= YOUR GOAL =
Name every key that appears in the sample per-request log entry in the proxy task notes below.

= READING TEXT =
::::::::::
TASK-010 — Connection pool configuration

Branch: feat/connection-pool-config

Problem: Pingora's connection pool settings (pool size, idle timeout, connection timeout) are not exposed in the config.

Work items:

  • Add ConnectionPoolConfig to ServerConfig:
    server:
      connection_pool:
        max_idle: 128
        idle_timeout_secs: 60
        connect_timeout_secs: 10
  • Wire these values into Pingora's HttpPeer options in both LbProxy and GatewayProxy
  • Document in GUIDE.md

TASK-011 — Observability: structured request logging

Branch: feat/structured-logging

Problem: There is no per-request logging. Debugging a live proxy means guessing which upstream received a request and why.

Work items:

  • Implement logging_filter in both LbProxy and GatewayProxy to emit a structured log line per request:
    INFO request path=/users method=GET upstream=users_server server=127.0.0.1:3001 status=200 duration_ms=3
    
  • Include a request ID (generate a UUID in new_ctx and propagate via the CTX type)
  • Forward the request ID downstream as X-Request-Id header
  • Log upstream errors with WARN level including the error type from ProxyError

Tracking

Task Branch Status
TASK-001 feat/gateway-upstream-lb Open
TASK-002 feat/request-timeouts Open
TASK-003 feat/control-api-auth Open
TASK-004 fix/strip-prefix-unwrap Open
TASK-005 feat/middleware-engine Open
TASK-006 feat/tls-termination Open
TASK-007 feat/prometheus-metrics Open
TASK-008 fix/health-check-task Open
TASK-009 feat/hot-reload Open
TASK-010 feat/connection-pool-config Open
TASK-011 feat/structured-logging Open
::::::::::
= DATA BLOCK =
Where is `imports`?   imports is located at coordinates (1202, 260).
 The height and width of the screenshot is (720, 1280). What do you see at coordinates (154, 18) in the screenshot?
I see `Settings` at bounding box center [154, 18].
::::::::::
= TASK OUTPUT =
path, method, upstream, server, status, duration_ms